Tom Hooper’s respectably solemn, crowd-pleasingly good-humored historical feature The King’s Speech is already being hailed in many quarters as the front-runner for this year’s Best Picture Oscar; Time recently started a write-up with the line “The Oscar race is over.” It’s easy to see why: Speech hits all the right marks. The historical setting (beginning in 1925 Britain) is rendered with handsome detail but reasonable restraint. Colin Firth gives a riveting central performance as a noble underdog with a crippling handicap and a wry, self-effacing sense of humor. The film’s central friendship, between Firth as Britain’s King George VI and Geoffrey Rush as his speech therapist, is troubled enough for drama, but redemptive enough to provide uplift. But The King’s Speech goes that critical step further. In spite of all the calculated awards-bait trappings and the starched tone, it’s a pleasure to watch. Firth brings such tension and frustration to his role, and Rush meets him so adeptly as his social and psychological foil, that the entire film crackles with the discomfort they bring to the screen, and the sweet relief as they begin to find their way together.

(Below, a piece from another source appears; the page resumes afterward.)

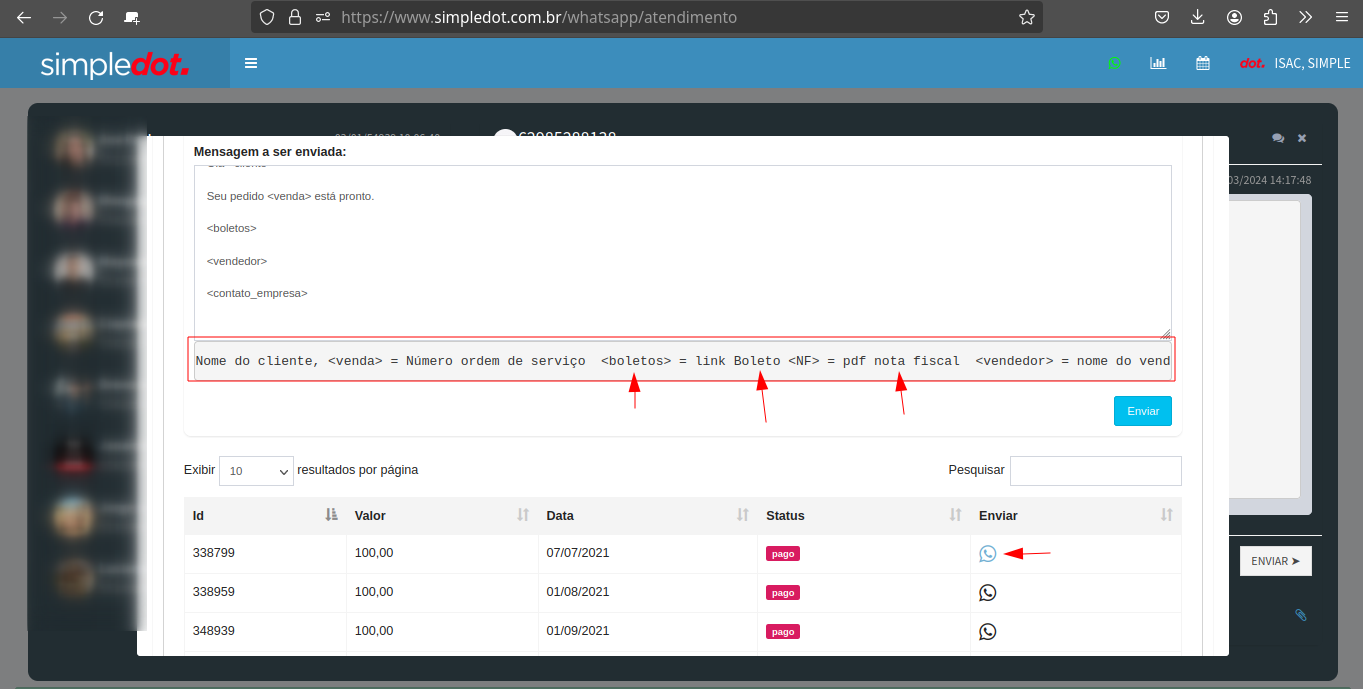Screen dimensions: 1363x689
Task: Click WhatsApp icon in row 338959
Action: point(987,592)
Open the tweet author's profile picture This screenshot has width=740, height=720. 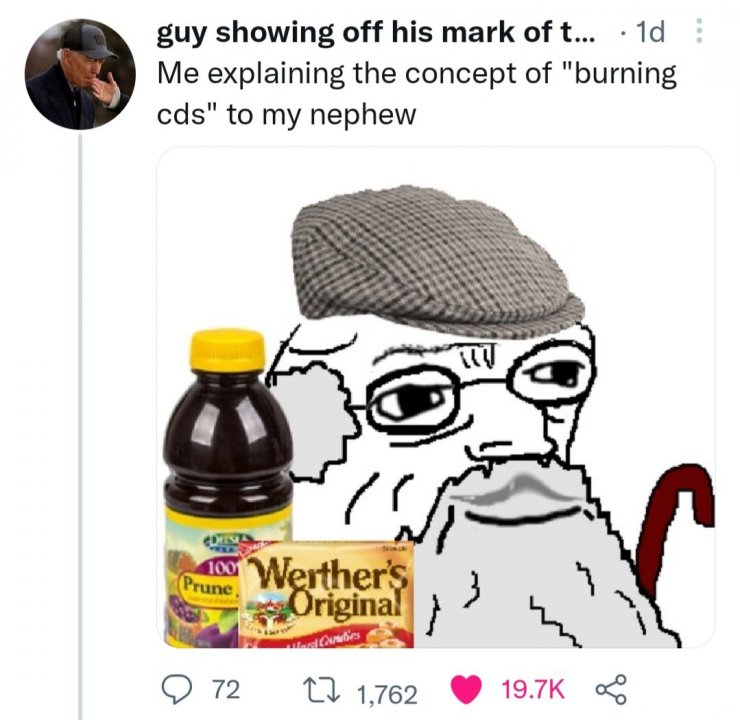click(x=80, y=74)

Firth begins the film by stepping up to a microphone as if going to the gallows; as the second son of King George V (Michael Gambon), he’s expected to make public addresses using the new medium of radio, which simply heightens his lifelong humiliation by bringing his awkward stuttering and choked speech to a far larger audience. After a series of failed attempts to ameliorate the problem with vocal coaches, his wife Elizabeth (Helena Bonham Carter) pairs him with unconventional Australian Geoffrey Rush. Firth initially takes offense at Rush’s liberties—among other things, he insists on calling his subject “Bertie” and treating him as an equal—but Firth gradually unbends under Rush’s calm, implacable style and unflagging good humor.
The relationship is more unconventional than the film; director Tom Hooper (The Damned United) peppers his feature with manipulations, from swelling music to painfully intimate close-ups to heartstring-jerking shots of Firth’s sad-eyed subjects humbly hanging on his every word. And a late-film disruption between Firth and Rush comes at the most narratively overwrought moment imaginable, straining credulity in the name of conventionality. But Firth is unmissable as he paints his character in layers upon layers, with his helplessness, pride, misery, and wrath apparent in every hitching syllable and self-hating joke. The King’s Speech is admirably free of easy answers and simple, happy endings; it’s a skewed, awards-ready version of history, but one polished to a fine, satisfying shine.